A negligência governamental constitui um dos maiores entraves enfrentados pela enfermagem. Isso ocorre devido à histórica desvalorização da categoria e à priorização de outras áreas nas políticas públicas, o que gera falta de investimentos e condições de trabalho precárias. Tal cenário revela o descumprimento do dever estatal de garantir uma saúde pública de qualidade. Como consequência, muitos profissionais atuam em jornadas exaustivas, sofrem com transtornos psicológicos e tornam-se desmotivados, o que prejudica sua saúde e o atendimento prestado.

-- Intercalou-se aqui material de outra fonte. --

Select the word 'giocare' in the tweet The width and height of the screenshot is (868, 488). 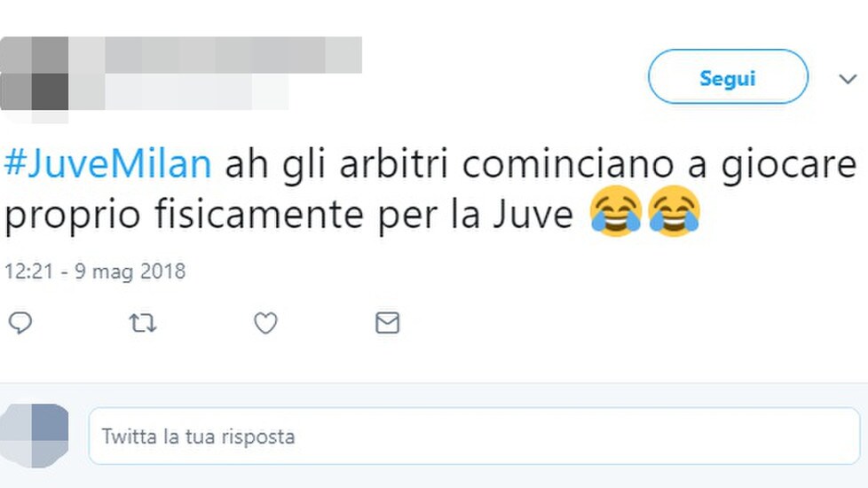[x=789, y=165]
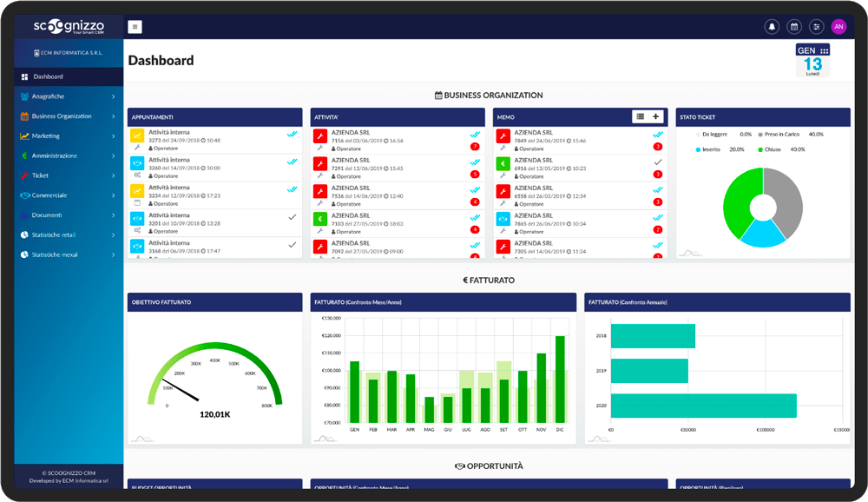Add a new memo with plus icon
Viewport: 868px width, 502px height.
(x=656, y=116)
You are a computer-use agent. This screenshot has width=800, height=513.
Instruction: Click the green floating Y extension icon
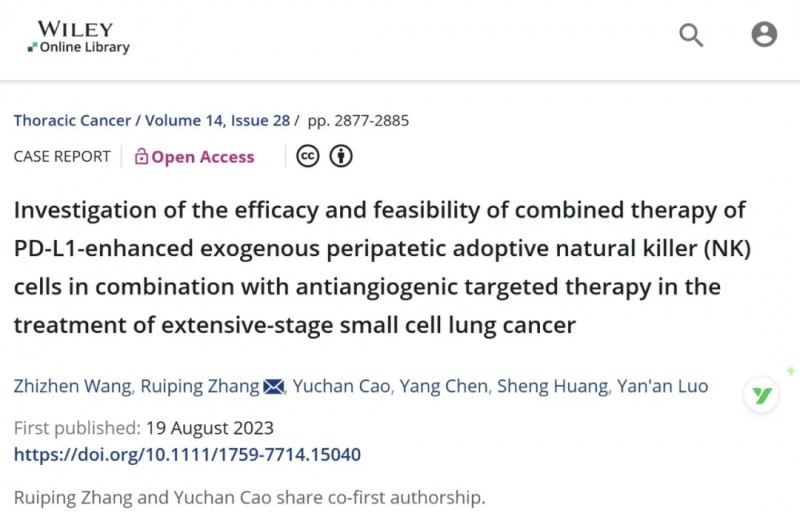762,396
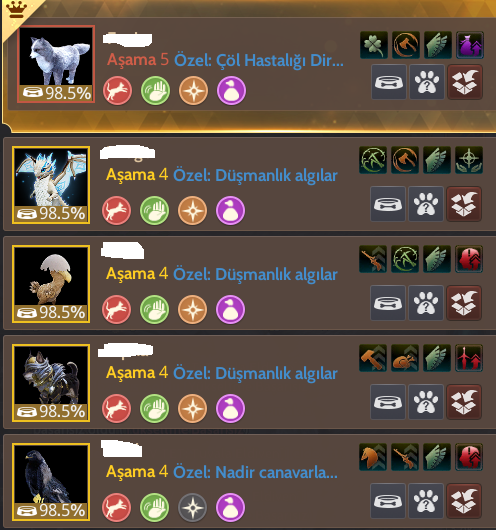The image size is (496, 530).
Task: Click the paw question mark button in the dragon pet row
Action: click(x=426, y=204)
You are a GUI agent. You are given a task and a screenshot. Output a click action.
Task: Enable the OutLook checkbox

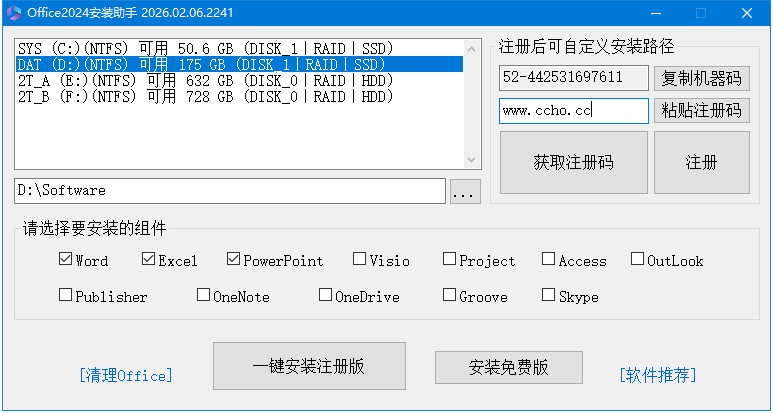point(638,260)
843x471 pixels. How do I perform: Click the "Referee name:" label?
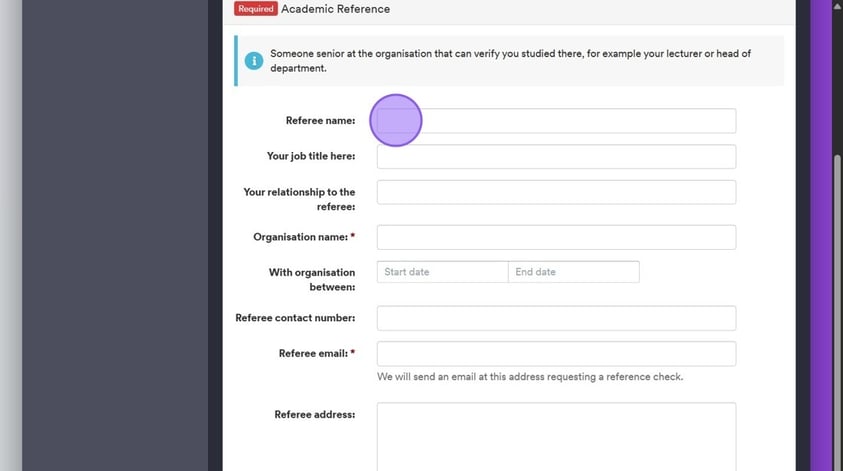click(x=320, y=121)
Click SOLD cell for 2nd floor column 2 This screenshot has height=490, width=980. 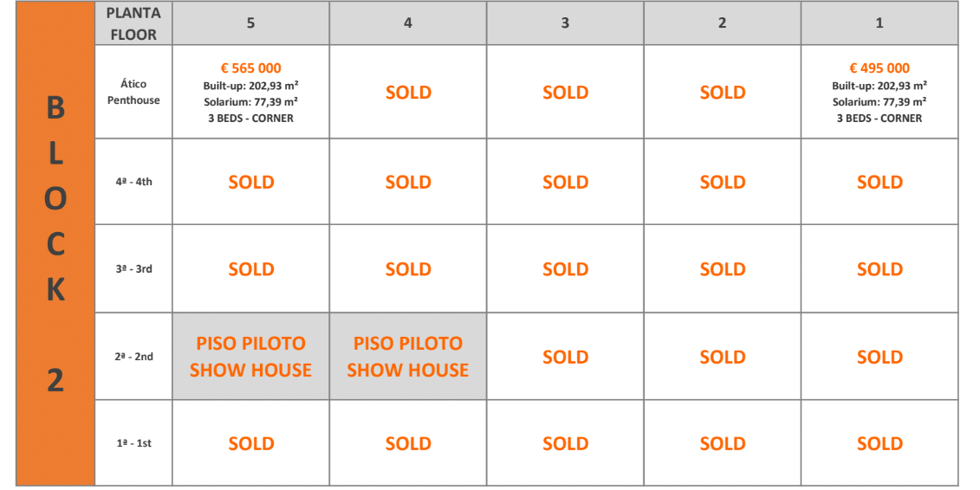coord(722,357)
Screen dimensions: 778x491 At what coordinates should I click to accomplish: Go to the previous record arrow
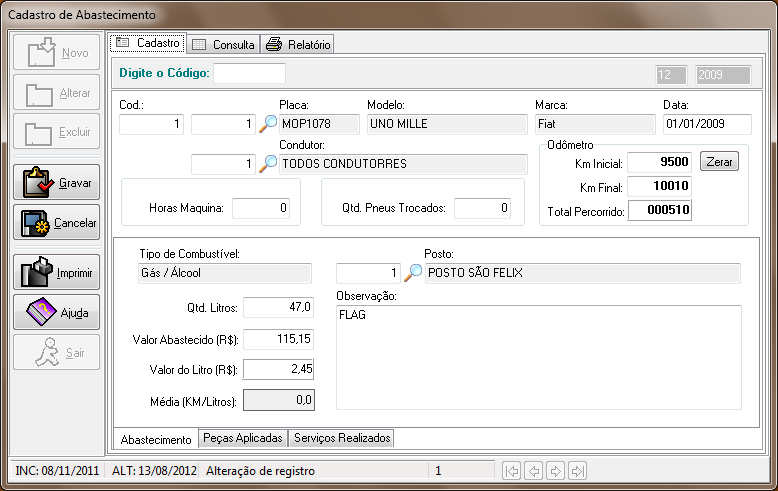533,470
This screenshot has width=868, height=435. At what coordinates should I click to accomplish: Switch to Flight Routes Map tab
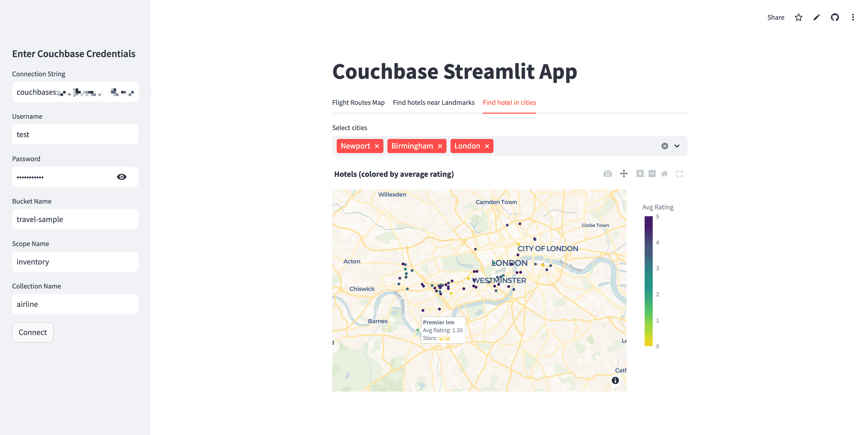pyautogui.click(x=358, y=103)
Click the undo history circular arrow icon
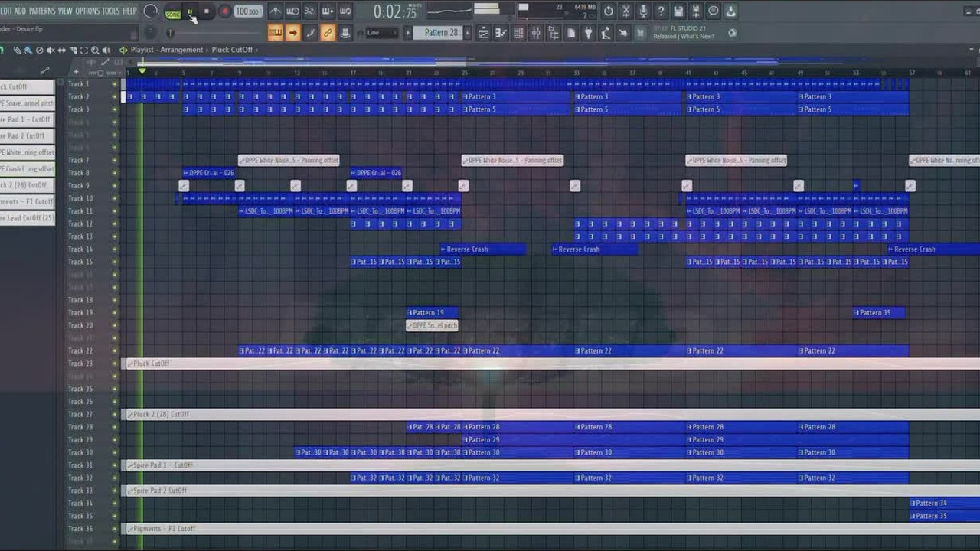The width and height of the screenshot is (980, 551). tap(608, 11)
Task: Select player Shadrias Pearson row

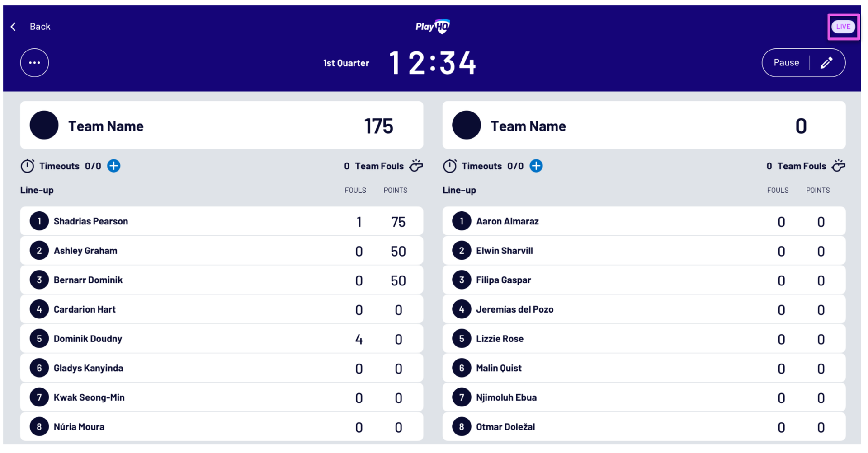Action: pyautogui.click(x=222, y=221)
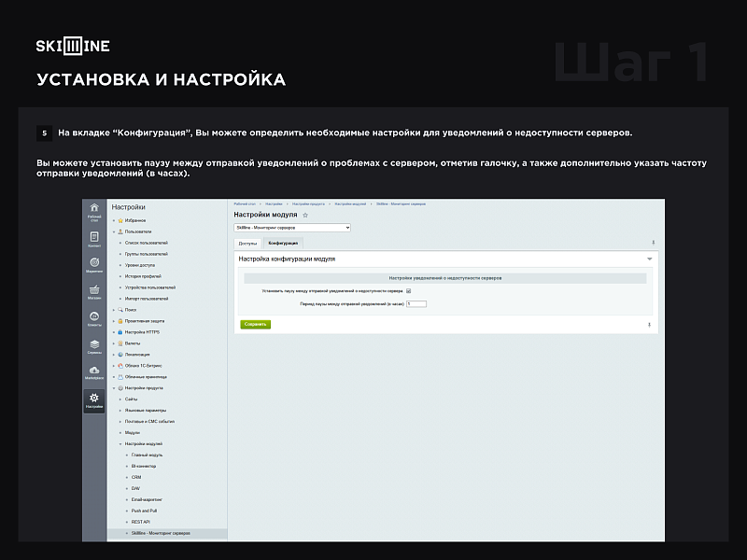Open the module selection dropdown
Viewport: 747px width, 560px height.
point(292,227)
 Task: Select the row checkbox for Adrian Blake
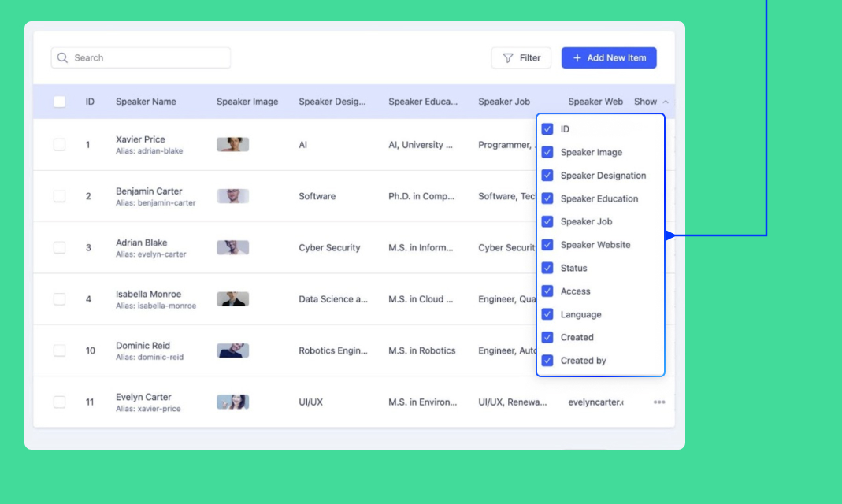click(x=60, y=248)
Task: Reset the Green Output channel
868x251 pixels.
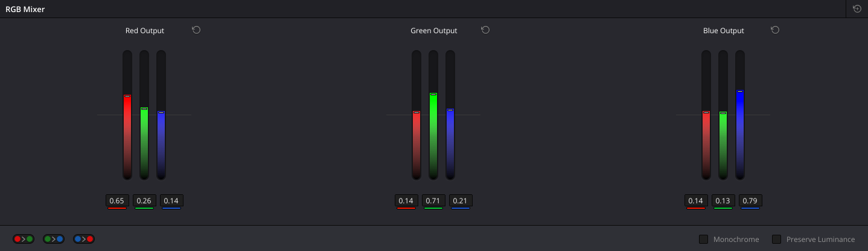Action: click(x=485, y=30)
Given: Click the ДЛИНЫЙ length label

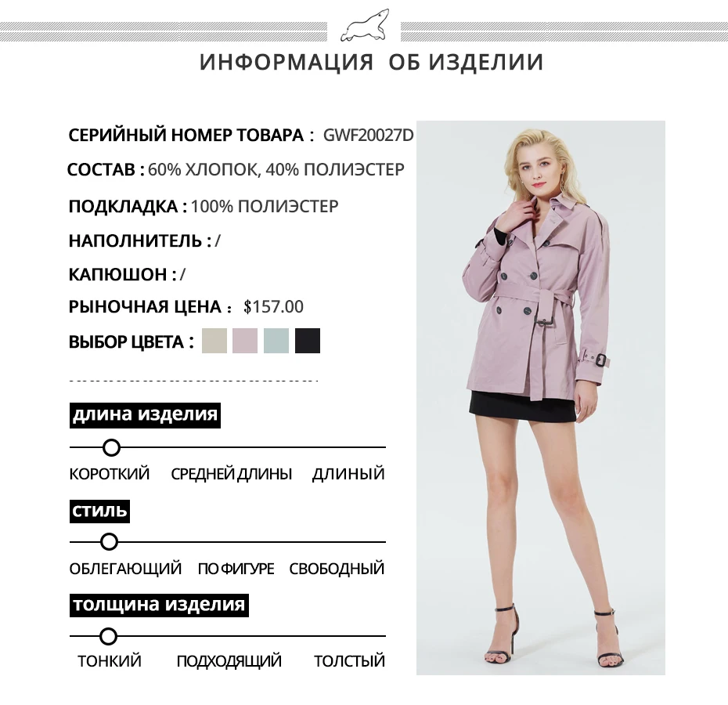Looking at the screenshot, I should [348, 474].
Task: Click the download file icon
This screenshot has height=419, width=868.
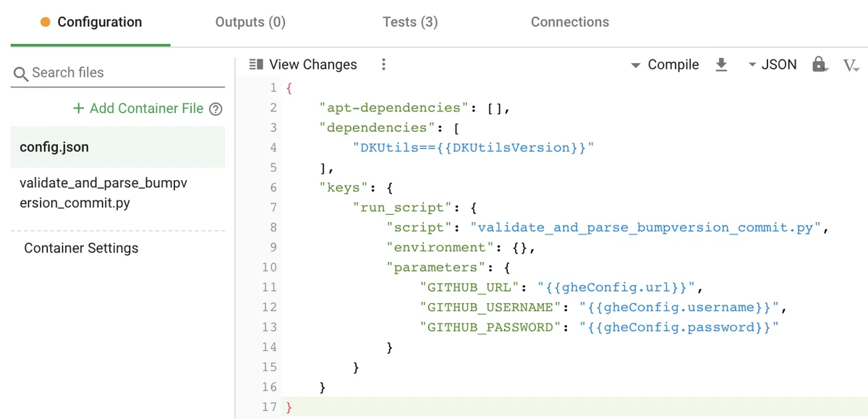Action: (721, 64)
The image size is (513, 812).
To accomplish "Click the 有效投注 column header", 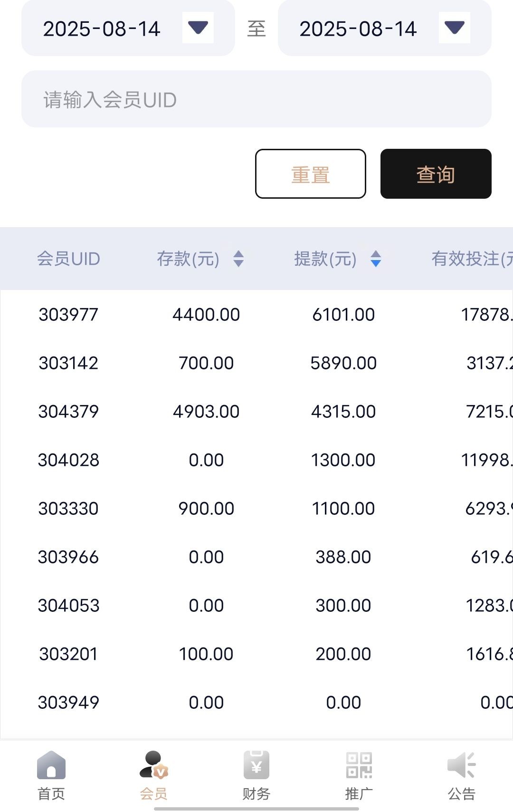I will pos(470,259).
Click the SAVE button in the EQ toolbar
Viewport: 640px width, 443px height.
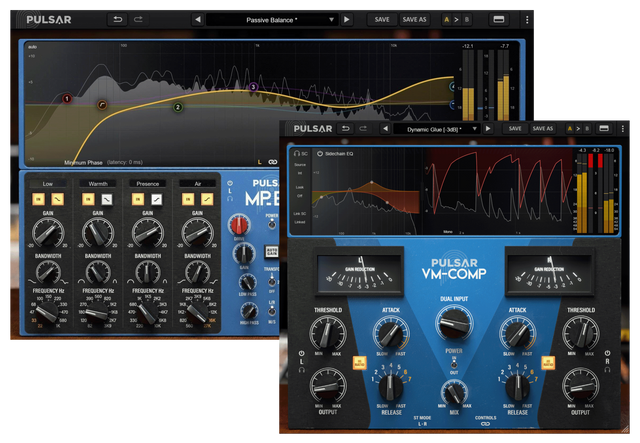tap(382, 19)
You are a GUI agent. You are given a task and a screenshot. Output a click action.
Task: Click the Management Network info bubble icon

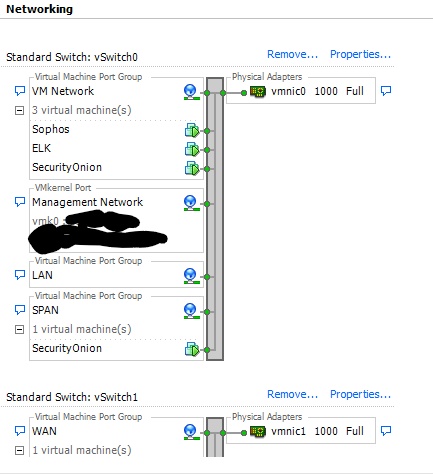20,202
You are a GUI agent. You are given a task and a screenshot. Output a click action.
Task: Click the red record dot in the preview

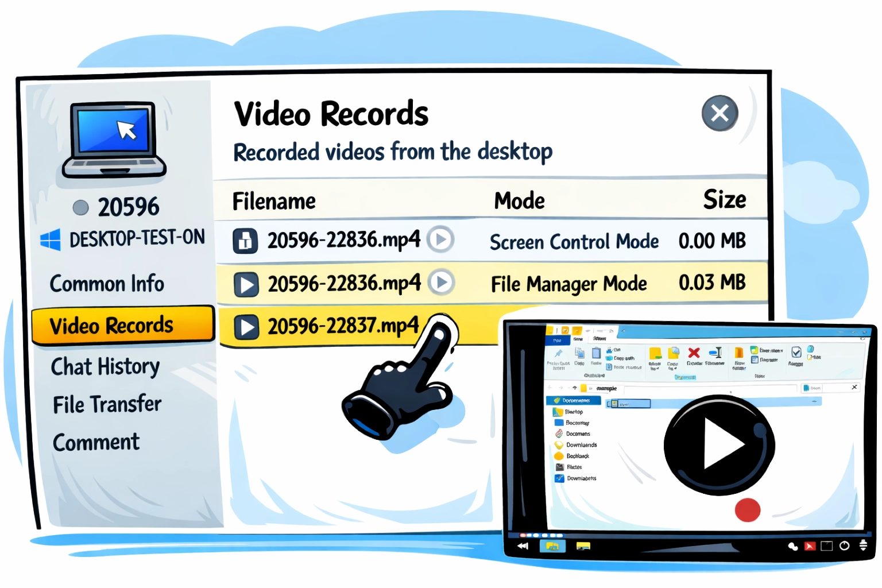(747, 509)
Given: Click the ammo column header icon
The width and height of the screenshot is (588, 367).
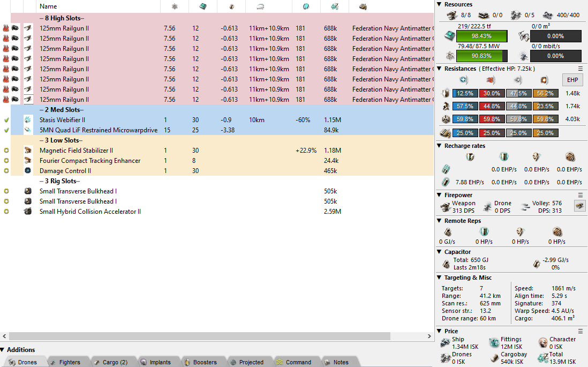Looking at the screenshot, I should tap(363, 6).
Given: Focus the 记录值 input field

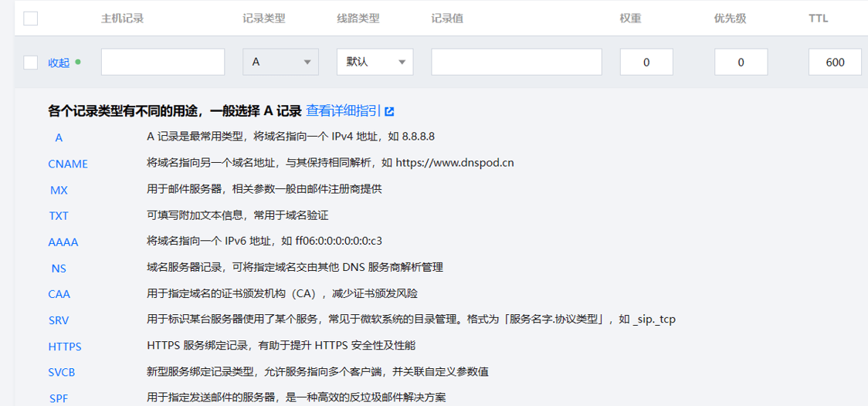Looking at the screenshot, I should point(516,62).
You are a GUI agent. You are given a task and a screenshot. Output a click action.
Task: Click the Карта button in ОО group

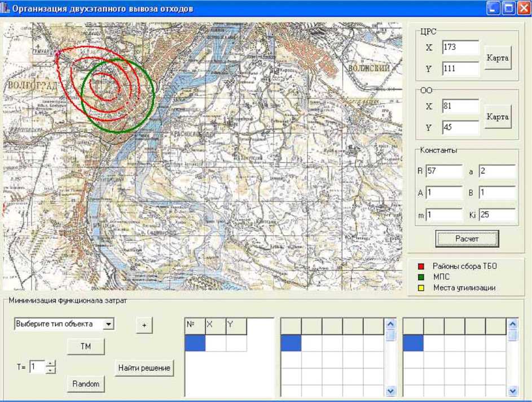pyautogui.click(x=498, y=117)
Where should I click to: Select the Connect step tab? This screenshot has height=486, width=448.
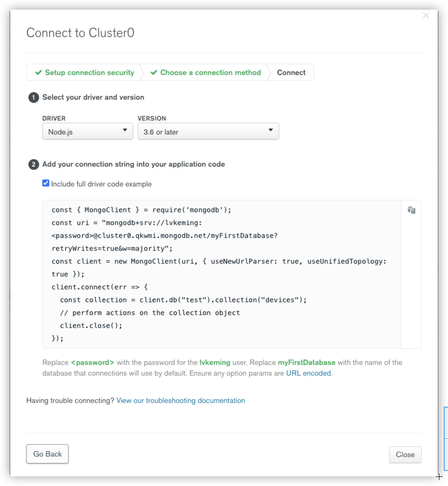tap(291, 73)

Além disso, fatores culturais e sociais perpetuam uma visão equivocada sobre a enfermagem. Em muitos contextos, esses profissionais são vistos apenas como auxiliares dos médicos, desconsiderando a complexidade de suas atribuições. Nesse sentido, a crítica presente na obra O Cidadão de Papel, de Gilberto Dimenstein, é pertinente ao afirmar que muitos direitos existem apenas formalmente. Assim, embora o direito à saúde esteja garantido, a baixa valorização simbólica da enfermagem compromete sua efetivação.
Portanto, o governo federal, por meio do Ministério da Saúde, deve ampliar os investimentos na área, mantendo e criando políticas que melhorem as condições de trabalho. Além disso, o Ministério da Educação pode promover campanhas educativas que conscientizem a população sobre a importância técnica e humana da enfermagem. Por fim, é essencial oferecer apoio psicológico aos profissionais, assegurando sua saúde mental e fortalecendo a dignidade da profissão.